Concerning the prevalence of CME in RP patients, a very recent article has reported that up to 49% of patients with a moderate stage of RP had CME.29 However, in this study, the prevalence rate of CME was only 49 out of a total of 652 eyes, that is, 7.5%. This is far fewer than has been reported earlier. In addition, these other studies have all reported similar prevalence rates that ranged from 10 to 15%.27, 30 As this study included non-consecutive and non-population-based data, we were not able to determine the exact prevalence rate, although it is unlikely that the frequency of CME would be as high as 40% in our population. One possible explanation for these differences might very well be how CME was defined. In this study, we observed 48 eyes that had small cystoid spaces that were found elsewhere than in the foveola without foveal thickening (Figure 1). These eyes were not included in this study, as it was assumed that they would not affect visual acuity. If, in fact, we were to count these patients, the frequency of CME would be doubled. Another possible reason for the differences observed might be related to the phenotypic difference seen for the different patient cohorts. The genetics of RP patients are complex, with more than 45 genes having been identified in RP patients. However, in about 40% of the patients, it is still unclear as to what the causative genes are.31 Additionally, the distribution of the causative genes and the phenotypic patterns noted are quite possibly different in a Japanese patient cohort.

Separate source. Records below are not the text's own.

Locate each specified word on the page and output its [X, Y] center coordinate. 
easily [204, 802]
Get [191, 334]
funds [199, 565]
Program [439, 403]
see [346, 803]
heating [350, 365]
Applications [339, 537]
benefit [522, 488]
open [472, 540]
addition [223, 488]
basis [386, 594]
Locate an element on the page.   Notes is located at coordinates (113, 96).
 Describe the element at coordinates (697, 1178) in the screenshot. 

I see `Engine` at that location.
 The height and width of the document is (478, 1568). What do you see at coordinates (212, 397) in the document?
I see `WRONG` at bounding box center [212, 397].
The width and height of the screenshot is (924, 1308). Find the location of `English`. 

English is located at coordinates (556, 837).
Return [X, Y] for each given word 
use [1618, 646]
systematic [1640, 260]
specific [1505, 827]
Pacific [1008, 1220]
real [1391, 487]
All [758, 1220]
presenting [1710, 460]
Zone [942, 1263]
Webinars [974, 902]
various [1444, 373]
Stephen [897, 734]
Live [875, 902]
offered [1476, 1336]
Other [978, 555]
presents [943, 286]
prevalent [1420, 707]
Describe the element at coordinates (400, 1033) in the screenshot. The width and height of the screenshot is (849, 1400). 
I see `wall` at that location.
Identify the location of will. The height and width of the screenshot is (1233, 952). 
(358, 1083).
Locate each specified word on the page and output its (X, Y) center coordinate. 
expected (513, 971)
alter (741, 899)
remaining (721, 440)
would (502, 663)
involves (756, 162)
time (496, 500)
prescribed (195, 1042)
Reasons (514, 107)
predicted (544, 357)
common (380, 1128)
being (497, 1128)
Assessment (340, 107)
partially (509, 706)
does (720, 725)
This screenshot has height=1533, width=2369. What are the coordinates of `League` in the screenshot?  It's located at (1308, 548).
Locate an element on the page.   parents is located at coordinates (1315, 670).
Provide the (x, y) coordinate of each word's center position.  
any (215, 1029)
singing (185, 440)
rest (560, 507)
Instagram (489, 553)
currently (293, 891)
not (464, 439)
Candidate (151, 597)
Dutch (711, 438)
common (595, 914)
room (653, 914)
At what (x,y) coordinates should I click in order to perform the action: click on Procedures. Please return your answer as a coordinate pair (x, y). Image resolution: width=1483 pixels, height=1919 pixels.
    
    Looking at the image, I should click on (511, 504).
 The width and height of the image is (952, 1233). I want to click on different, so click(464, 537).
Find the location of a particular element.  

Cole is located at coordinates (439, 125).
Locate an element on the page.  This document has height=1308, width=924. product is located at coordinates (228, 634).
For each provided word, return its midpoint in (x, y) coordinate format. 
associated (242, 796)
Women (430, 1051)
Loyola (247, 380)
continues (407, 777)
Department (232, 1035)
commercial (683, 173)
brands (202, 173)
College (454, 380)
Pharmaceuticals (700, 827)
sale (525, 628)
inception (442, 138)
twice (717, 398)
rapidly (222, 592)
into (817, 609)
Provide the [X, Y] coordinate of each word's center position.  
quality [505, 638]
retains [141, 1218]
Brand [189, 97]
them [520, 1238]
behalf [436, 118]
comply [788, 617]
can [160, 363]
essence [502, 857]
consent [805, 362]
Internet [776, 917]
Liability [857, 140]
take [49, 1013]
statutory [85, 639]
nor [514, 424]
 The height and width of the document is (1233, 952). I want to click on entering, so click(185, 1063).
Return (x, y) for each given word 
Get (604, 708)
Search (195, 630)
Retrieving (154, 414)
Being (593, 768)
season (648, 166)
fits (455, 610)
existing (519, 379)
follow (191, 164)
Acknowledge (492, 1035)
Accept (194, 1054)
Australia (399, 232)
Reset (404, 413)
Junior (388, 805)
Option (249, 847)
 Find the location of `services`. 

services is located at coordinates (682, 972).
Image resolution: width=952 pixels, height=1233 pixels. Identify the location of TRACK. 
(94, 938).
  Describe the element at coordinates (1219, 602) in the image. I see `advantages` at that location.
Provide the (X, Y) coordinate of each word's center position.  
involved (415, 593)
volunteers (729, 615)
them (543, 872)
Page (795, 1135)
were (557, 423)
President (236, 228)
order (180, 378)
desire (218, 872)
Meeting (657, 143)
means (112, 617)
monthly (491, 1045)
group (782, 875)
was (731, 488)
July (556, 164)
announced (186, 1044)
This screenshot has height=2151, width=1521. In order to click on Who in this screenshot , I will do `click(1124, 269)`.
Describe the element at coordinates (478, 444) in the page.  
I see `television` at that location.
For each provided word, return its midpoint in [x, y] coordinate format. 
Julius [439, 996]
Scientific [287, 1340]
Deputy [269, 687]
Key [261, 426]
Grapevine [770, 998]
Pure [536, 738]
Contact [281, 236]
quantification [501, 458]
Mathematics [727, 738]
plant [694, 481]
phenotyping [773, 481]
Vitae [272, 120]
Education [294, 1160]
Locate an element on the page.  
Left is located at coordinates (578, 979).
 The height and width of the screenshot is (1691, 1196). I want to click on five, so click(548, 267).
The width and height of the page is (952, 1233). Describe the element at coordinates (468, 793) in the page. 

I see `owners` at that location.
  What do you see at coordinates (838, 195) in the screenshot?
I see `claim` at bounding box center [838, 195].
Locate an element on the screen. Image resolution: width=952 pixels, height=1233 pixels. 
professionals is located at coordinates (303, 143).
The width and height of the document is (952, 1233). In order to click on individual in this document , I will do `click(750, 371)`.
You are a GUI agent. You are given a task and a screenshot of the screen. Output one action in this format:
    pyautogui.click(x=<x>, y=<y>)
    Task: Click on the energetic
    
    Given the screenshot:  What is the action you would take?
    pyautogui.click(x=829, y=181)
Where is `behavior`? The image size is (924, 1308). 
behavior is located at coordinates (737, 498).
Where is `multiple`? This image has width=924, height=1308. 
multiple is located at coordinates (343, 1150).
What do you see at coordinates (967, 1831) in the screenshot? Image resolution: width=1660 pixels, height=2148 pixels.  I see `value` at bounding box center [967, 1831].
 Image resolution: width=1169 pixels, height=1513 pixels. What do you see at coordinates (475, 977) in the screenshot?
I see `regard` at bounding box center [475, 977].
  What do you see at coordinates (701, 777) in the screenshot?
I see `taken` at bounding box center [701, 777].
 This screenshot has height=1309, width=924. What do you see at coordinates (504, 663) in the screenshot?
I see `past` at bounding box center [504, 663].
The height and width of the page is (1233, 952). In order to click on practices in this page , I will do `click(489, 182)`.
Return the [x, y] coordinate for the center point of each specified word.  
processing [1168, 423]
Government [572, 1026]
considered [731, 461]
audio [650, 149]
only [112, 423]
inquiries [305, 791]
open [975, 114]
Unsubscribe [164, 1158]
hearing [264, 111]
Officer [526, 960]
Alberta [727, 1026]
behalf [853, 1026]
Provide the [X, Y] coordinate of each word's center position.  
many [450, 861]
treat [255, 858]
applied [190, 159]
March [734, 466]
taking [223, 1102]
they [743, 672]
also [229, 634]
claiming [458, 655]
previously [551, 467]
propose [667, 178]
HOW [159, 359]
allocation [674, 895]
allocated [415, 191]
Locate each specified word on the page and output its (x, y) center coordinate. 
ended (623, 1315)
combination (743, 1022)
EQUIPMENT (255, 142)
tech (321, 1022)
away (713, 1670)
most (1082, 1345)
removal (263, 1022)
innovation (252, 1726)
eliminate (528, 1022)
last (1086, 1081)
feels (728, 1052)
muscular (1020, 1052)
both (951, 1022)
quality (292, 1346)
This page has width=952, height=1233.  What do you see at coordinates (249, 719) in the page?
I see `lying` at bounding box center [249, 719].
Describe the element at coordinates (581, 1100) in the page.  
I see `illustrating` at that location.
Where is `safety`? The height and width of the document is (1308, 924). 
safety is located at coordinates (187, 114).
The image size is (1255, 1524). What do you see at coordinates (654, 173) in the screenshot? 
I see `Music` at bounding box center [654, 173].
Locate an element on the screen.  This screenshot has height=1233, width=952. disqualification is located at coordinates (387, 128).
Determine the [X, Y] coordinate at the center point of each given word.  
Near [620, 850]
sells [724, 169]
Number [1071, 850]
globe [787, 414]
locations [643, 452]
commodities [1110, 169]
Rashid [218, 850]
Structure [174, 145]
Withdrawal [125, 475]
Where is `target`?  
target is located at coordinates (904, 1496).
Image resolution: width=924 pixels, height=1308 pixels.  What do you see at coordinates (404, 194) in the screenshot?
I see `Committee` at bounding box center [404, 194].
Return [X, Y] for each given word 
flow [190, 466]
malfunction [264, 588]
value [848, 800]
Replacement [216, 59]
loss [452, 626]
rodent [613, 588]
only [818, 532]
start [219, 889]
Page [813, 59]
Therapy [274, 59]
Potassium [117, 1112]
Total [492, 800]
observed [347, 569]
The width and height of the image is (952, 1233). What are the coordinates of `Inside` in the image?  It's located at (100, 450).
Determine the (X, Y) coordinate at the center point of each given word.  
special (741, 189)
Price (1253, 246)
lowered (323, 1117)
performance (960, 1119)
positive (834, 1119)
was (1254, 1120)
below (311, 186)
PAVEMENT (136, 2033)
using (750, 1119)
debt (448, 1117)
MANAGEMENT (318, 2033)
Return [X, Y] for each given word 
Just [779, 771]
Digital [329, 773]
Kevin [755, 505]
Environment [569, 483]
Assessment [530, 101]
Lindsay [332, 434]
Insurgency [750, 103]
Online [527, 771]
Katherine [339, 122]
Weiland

Although there is a possibility that ERM impairs visual acuity in RP patients, we did not exclude eyes with ERM from the analysis. The ERM seen in the population was not all that severe, and therefore we did not think that it would affect the visual acuity. In addition, because ERM was a common complication within the studied population, by excluding all these patients with ERM, it would lessen the clinical implications that might possibly be obtained from this study. The exact influence of ERM on visual acuity or the formation of CME should be elucidated in further studies.

The limitation of the image-based definition should be kept in mind. The patients were divided into three groups based on the appearance of OCT images. Although the grouping was made in blinded fashion and the result was well correlated with visual acuity, the process was essentially subjective. Quantitative parameters, for example, length, area, or signal intensity, would enable more objective assessments. It should also be noted that exactly what IS/OS represents remains to be elucidated.

Another limitation of this study involves the examination device. The OCT device that was used in our study was much better than the previous versions, but it is not the latest one that is currently available. Resolution of the Stratus OCT is still limited to 10 μm and it is inferior to the next generation spectral-domain OCT, which has resolutions as high as 2.5 μm. Thus, with more detailed observations using the latest OCT, this might have helped us to better elucidate the pathology and provide a better understanding of CME in RP patients.32

In conclusion, we investigated the correlation between macular morphology and visual acuity in the CME in RP patients. Although in general, there is a correlation between central macular thickness and visual acuity in various pathologies, but in this study, this relationship was less evident in the RP patients as compared with previous reports.16, 33 In fact, we found that all measurements other than the IS/OS status were not distinct factors involved with visual acuity. Thus, when monitoring CME associated with RP, the IS/OS status should be the designated parameter that is used rather than either the foveal thickness or the size of the cystoid space.